= Exercise description =
Faithfully repeat each entry below, minus the pictures.

[[ Exercise data, beginning ]]

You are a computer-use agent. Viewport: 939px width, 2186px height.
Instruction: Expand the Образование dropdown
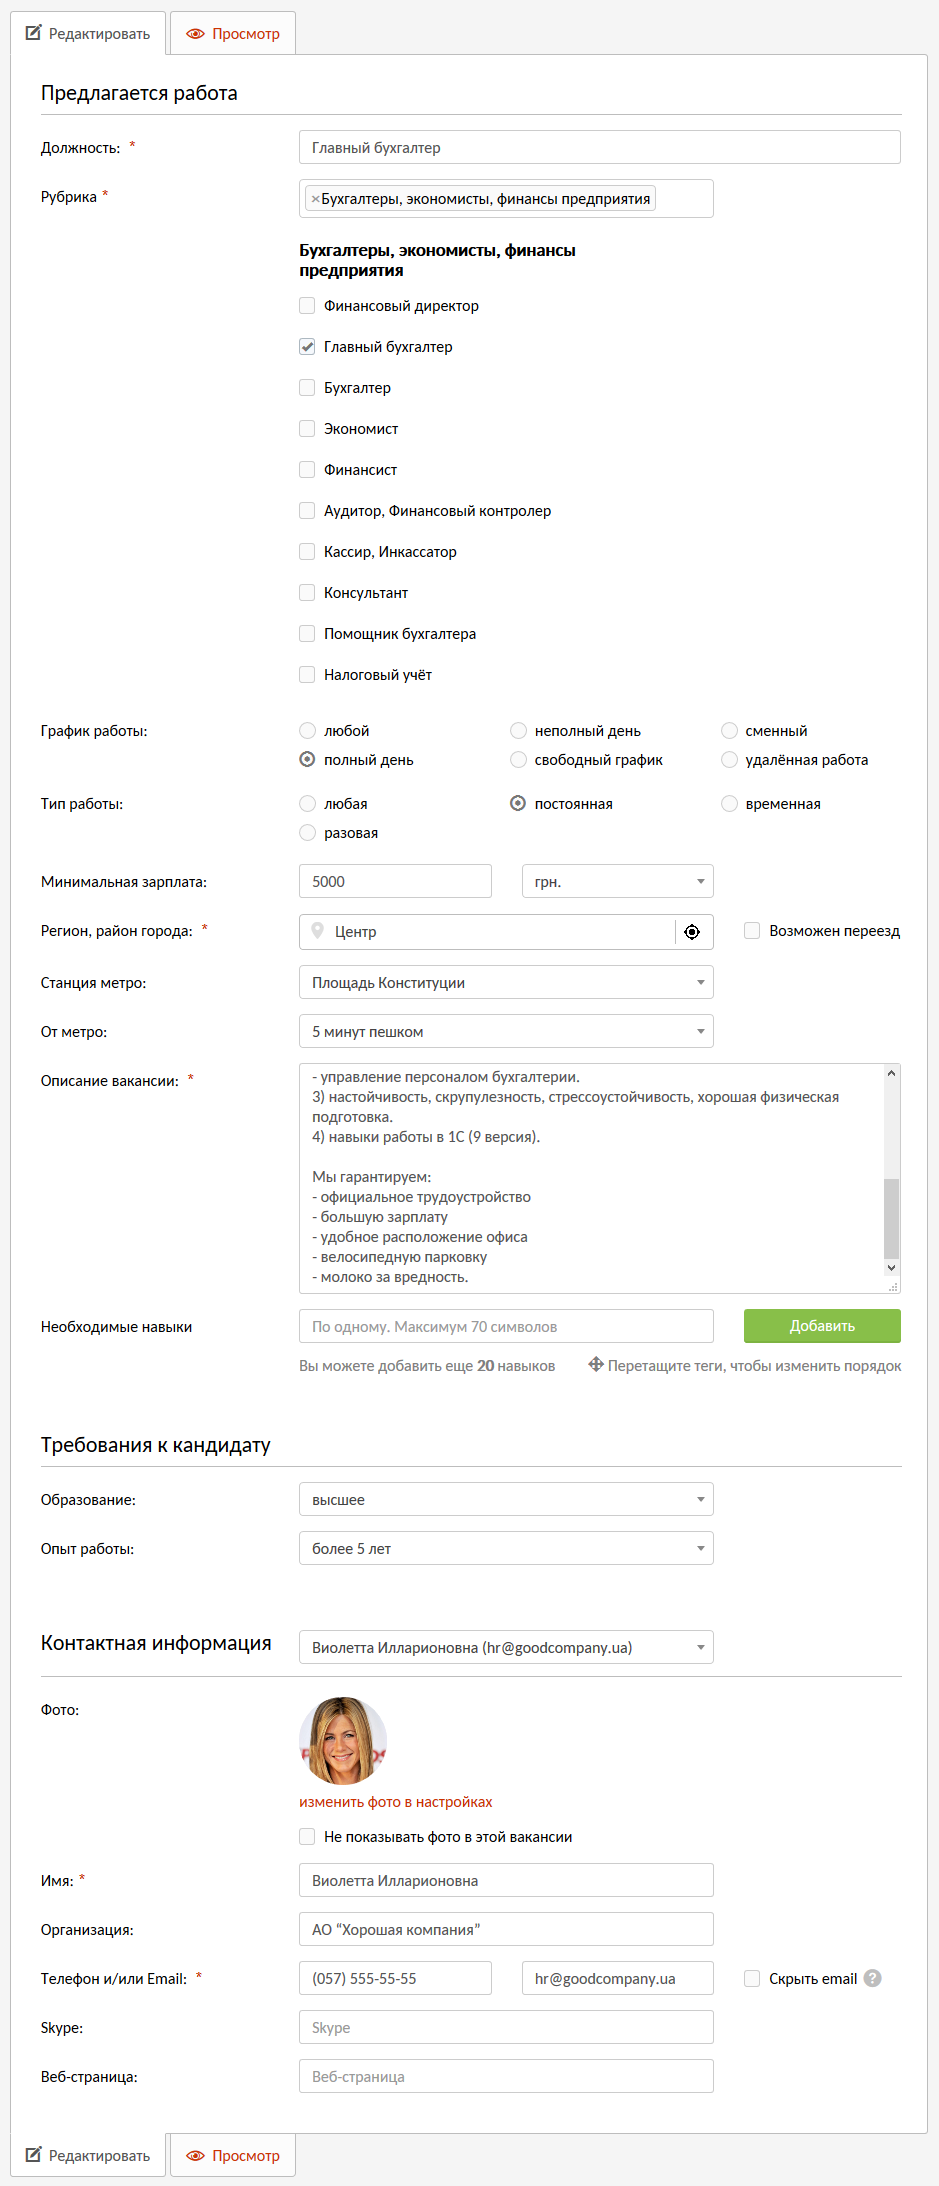click(506, 1500)
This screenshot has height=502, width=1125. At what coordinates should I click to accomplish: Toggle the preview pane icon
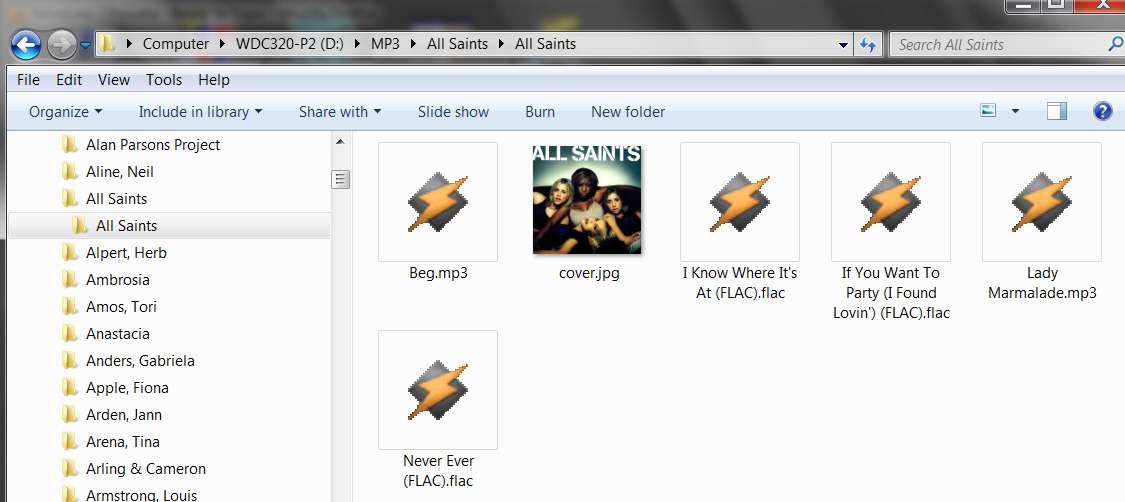1057,111
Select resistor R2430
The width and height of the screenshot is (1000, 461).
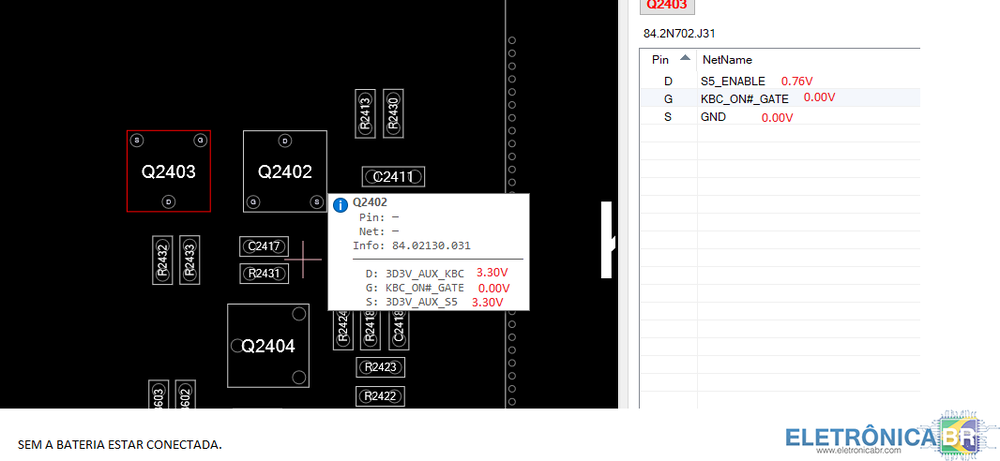(392, 112)
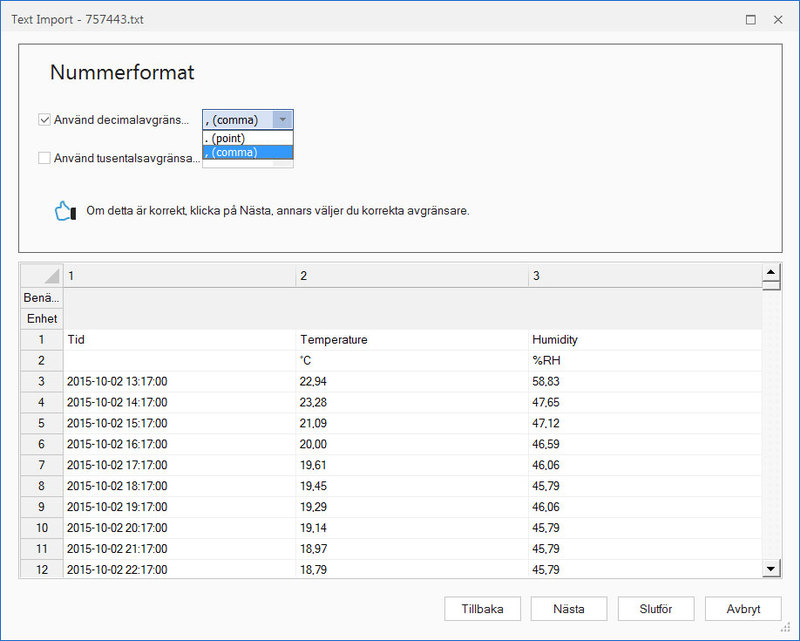Screen dimensions: 800x641
Task: Choose the , (comma) option
Action: click(x=248, y=152)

[[ Exercise data, end ]]

= Answer area =
You are a computer-use agent. Viewport: 939px width, 2186px height.
Instruction: Expand the Образование dropdown
click(506, 1500)
This screenshot has height=502, width=1125. At what coordinates should I click to accomplish: Toggle the preview pane icon
1057,111
Select resistor R2430
The width and height of the screenshot is (1000, 461).
(392, 112)
Screen dimensions: 800x641
Task: Choose the , (comma) option
Action: click(x=248, y=152)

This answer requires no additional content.